Now look at sham vs. Day 7 using robust methods.
## Contra: Sham vs. Day 7
### Non-bootstrap 20% trimmed mean
```{r}
yuen(prager[,8],prager[,10])
```
### Bootstrap + trimmed means
```{r}
set.seed(44)
trimpb2(prager[,8],prager[,10], nboot = nboot)
```
### Medians
```{r}
set.seed(44)
medpb2(prager[,8],prager[,10], nboot = nboot)
```
### Cliff
```{r}
cidv2(prager[,8],prager[,10])
```
### Harrell-Davis estimator
```{r}
set.seed(44)
pb2genMC(prager[,8],prager[,10],est=hd, nboot = nboot)
```
### Symmetry test based on D=X-Y
```{r}
cbmhd(prager[,8],prager[,10], nboot = nboot)
```
### Median of the typical difference
```{r}
set.seed(44)
wmwpb(prager[,8],prager[,10], nboot = nboot)
```
So even setting FWE (Familywise error, the probability of one or more
Type I errors) equal to 0.001, all of the robust methods reject.

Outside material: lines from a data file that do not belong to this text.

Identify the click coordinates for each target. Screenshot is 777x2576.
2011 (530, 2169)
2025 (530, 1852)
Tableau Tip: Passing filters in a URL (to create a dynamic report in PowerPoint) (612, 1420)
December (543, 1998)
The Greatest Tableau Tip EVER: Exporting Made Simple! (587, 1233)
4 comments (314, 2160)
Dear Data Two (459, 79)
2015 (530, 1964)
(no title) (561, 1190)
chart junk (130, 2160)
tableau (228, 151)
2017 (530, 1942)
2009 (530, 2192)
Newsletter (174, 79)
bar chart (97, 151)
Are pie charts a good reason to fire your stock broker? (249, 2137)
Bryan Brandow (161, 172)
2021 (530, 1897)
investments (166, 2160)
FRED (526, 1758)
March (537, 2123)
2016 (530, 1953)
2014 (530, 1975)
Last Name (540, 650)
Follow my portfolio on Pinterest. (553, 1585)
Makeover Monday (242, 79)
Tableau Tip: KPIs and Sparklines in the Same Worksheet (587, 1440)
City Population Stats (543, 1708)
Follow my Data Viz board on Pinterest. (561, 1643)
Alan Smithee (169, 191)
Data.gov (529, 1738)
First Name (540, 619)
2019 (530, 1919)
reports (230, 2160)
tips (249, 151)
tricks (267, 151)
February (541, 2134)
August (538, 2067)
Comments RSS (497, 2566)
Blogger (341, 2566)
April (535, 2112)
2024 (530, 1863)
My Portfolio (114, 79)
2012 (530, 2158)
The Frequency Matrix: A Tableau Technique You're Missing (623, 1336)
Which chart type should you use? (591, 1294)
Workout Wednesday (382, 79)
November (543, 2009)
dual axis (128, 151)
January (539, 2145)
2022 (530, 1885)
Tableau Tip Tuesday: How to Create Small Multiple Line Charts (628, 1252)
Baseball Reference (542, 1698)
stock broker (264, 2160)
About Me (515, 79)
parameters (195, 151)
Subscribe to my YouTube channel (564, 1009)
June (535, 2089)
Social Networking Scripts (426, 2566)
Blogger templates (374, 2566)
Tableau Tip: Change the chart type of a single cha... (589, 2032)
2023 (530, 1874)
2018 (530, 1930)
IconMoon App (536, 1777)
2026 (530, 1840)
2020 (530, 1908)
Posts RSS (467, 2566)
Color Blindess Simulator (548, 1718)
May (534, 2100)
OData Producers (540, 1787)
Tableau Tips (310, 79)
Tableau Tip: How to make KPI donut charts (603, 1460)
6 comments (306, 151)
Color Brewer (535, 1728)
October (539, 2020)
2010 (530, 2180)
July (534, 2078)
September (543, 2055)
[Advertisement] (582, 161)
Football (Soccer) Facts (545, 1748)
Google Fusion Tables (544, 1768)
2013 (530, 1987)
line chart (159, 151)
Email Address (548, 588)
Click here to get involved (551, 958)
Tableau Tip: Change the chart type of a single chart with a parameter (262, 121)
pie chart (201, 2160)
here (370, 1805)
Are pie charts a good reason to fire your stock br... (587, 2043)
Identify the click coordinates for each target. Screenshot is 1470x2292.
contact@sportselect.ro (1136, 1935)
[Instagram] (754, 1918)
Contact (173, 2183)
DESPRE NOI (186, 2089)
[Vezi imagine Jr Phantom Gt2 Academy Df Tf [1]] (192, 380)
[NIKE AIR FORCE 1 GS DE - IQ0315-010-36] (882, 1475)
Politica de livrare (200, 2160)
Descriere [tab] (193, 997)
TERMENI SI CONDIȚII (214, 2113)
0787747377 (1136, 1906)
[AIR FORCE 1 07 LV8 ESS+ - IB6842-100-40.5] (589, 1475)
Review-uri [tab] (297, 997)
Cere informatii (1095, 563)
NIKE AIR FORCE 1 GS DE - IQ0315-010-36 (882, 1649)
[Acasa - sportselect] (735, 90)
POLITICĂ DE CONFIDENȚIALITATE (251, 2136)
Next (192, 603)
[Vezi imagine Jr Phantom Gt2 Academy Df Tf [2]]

## Contra: sham versus Day 1
### Non-bootstrap 20% trimmed mean
```{r}
yuen(prager[,8],prager[,12])
```
### Bootstrap + trimmed means
```{r}
set.seed(44)
trimpb2(prager[,8],prager[,12], nboot = nboot)
```
### Medians
```{r}
set.seed(44)
medpb2(prager[,8],prager[,12], nboot = nboot)
```
### Cliff
```{r}
cidv2(prager[,8],prager[,12])
```
### Harrell-Davis estimator
```{r}
set.seed(44)
pb2genMC(prager[,8],prager[,12],est=hd, nboot = nboot)
```
### Symmetry test based on D=X-Y
```{r}
set.seed(44)
cbmhd(prager[,8],prager[,12], nboot = nboot)
```
### Median of the typical difference
```{r}
set.seed(44)
wmwpb(prager[,8],prager[,12], nboot = nboot)
```
So for contra, sham versus day 1, no significant differences.